Mitch and I have come up with a way to ship G1G1 laptops so that they
will pretty-boot, but still come from the factory without any need
for developer keys (in the Forth "disable-security" setting).  

This requires a small edit to /boot/olpc.fth in the OS build,
to load the XO child image, freeze the screen, and put the
first "progress dot" down just before jumping to Linux.  It's
detailed here:

  http://dev.laptop.org/ticket/7896

I know the support crew would be much happier if G1G1 laptops were
shipped able to run test builds and patched software, if users could
interact with Forth to diagnose their hardware, if they could run
unsigned Forth code from USB collector keys, etc.

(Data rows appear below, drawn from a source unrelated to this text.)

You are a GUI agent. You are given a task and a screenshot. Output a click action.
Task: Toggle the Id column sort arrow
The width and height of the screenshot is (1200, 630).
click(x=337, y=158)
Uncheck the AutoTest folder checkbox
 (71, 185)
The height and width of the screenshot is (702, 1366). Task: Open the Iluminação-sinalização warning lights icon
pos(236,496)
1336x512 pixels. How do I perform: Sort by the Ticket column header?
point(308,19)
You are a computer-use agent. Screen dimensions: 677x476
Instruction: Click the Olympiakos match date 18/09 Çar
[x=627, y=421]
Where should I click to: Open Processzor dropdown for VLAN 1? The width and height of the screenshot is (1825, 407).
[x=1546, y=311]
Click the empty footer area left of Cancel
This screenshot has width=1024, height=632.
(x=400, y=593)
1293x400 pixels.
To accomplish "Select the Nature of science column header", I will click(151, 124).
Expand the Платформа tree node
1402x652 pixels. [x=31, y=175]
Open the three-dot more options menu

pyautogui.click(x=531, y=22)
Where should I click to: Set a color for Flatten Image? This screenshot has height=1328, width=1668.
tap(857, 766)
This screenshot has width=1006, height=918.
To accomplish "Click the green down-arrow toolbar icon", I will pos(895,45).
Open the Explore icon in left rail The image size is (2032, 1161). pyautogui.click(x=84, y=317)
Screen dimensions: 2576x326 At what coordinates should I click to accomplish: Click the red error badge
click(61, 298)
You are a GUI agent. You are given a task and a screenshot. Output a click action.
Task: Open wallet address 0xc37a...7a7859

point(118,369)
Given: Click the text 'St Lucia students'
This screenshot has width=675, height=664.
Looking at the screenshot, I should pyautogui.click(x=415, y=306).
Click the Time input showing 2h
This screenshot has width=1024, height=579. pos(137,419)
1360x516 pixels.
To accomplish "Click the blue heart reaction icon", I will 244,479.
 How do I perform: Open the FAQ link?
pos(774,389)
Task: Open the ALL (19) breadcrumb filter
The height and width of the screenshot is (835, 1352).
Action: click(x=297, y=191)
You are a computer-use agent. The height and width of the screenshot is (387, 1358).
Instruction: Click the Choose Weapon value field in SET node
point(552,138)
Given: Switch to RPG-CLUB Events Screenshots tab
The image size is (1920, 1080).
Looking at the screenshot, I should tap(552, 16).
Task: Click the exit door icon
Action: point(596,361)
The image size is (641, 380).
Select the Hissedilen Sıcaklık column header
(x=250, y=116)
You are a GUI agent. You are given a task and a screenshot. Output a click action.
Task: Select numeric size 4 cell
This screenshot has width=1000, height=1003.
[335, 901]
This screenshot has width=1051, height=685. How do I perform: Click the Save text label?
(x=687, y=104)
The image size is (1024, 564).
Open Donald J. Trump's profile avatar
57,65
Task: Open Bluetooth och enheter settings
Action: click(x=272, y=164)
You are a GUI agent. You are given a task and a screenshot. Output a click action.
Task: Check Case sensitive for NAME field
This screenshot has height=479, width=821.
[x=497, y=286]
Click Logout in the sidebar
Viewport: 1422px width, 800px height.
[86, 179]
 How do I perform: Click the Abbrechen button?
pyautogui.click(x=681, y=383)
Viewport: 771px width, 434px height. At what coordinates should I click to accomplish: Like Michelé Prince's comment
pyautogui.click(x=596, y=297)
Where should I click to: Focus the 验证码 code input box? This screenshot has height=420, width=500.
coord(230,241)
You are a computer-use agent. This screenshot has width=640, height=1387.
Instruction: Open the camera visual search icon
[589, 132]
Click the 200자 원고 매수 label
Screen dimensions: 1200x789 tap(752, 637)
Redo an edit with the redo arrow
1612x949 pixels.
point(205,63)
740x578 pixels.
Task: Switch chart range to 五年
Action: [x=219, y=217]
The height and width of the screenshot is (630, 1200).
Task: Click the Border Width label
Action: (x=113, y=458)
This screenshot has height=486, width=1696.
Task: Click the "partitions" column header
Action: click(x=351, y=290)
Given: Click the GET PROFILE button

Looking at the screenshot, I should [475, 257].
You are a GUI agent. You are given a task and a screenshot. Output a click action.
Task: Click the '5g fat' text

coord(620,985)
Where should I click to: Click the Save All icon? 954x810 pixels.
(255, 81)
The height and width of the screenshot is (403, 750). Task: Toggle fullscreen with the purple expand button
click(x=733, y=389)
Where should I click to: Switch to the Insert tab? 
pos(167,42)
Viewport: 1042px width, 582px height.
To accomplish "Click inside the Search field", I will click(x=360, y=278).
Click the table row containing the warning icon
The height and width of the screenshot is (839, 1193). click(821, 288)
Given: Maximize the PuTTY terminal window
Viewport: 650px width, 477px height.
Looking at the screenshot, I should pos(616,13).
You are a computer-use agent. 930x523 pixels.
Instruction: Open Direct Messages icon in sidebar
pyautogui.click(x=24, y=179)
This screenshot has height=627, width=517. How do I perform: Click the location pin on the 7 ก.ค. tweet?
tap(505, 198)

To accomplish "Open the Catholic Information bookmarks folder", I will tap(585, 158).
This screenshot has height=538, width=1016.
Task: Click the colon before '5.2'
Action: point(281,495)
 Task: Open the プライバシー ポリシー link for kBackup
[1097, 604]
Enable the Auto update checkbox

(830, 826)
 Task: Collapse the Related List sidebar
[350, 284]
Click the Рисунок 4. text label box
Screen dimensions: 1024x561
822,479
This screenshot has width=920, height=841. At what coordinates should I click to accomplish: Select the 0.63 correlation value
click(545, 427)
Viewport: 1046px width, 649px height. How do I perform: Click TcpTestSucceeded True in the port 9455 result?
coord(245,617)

Unfortunately, an IRC discussion with Scott today revealed that the
engineering team has decided that we *must* ship G1G1 laptops with a
requirement for development keys.  The reason: because too many kids
in the third world will be getting lockdown laptops, and we want the
G1G1 recipients to be guinea pigs to debug the laptops, to be sure the
laptops work even when locked down (and that they unlock properly when
the kid requests a jailbreak key).

I see this is utterly backwards.  The countries that want DRM on their
laptops should be paying the price in support problems and
infrastructure.  Not the donors who sponsor a G1G1 laptop, and not the
free software community who donate to help push this project along.
As believers in freedom, we shouldn't be defaulting EVERY laptop to
being locked by its manufacturer.  Yet that's the argument: because
some of them are locked, all of them must be locked.  Or perhaps it's
slightly more nuanced: A country that orders thousands can order them
without DRM, but G1G1 users can't.  That sounds reasonable, but I've
interacted with several country teams (Nepal and South Pacific), who
had come away from OLPC with the impression that it would be
incredibly dangerous to turn off the "security" of the laptops.  In
Nepal's case I was unable to disabuse them of this odd notion.  So no
country asks for freedom in their laptop shipments, and no G1G1 is
shipped with freedom, and thus every OLPC laptop is jailed, like every
iPhone.

	John

Date: Wed, 1 Oct 2008 08:34:09 -0400
From: "Walter Bender" <walter.bender at gmail.com>
To: "John Gilmore" <gnu at toad.com>
Subject: Re: devkeys, prettyboot, and G1G1
Cc: "Mitch Bradley" <wmb at laptop.org>

If Mitch is comfortable with his fix, I cannot see any reason not to
ship developer keys with G1G1 machines--it would save everyone
headaches, especially on support; but of course I cannot speak for
OLPC these days.

-walter

On Tue, Sep 30, 2008 at 7:26 PM, John Gilmore <gnu at toad.com> wrote:
>> I recall discussing this last time but  don't recall the reasons not
>> to do it this way. We did ship them all pre-activated.
>
> I questioned people after the fateful meeting, and it seemed to me
> that the problem was that Nicholas wanted pretty-boot, and Mitch was
> unwilling to try to disentangle pretty-boot from secure-boot.  Secure-boot
> was already a tangle of ugly Forth code, and he was sure that adding
> more complexity there would result in security holes or bugs.
>
> Since then, he has figured out the one-line circumvention that's
> documented in bug #7896.  The circumvention is in the OS (since OFW
> keeps no state).
>
>        John


-- 
Walter Bender
Sugar Labs
http://www.sugarlabs.org


[gnu: I also cc'd this to support-gang, but that required sending it
from a different email address, due to how I am subscribed there.]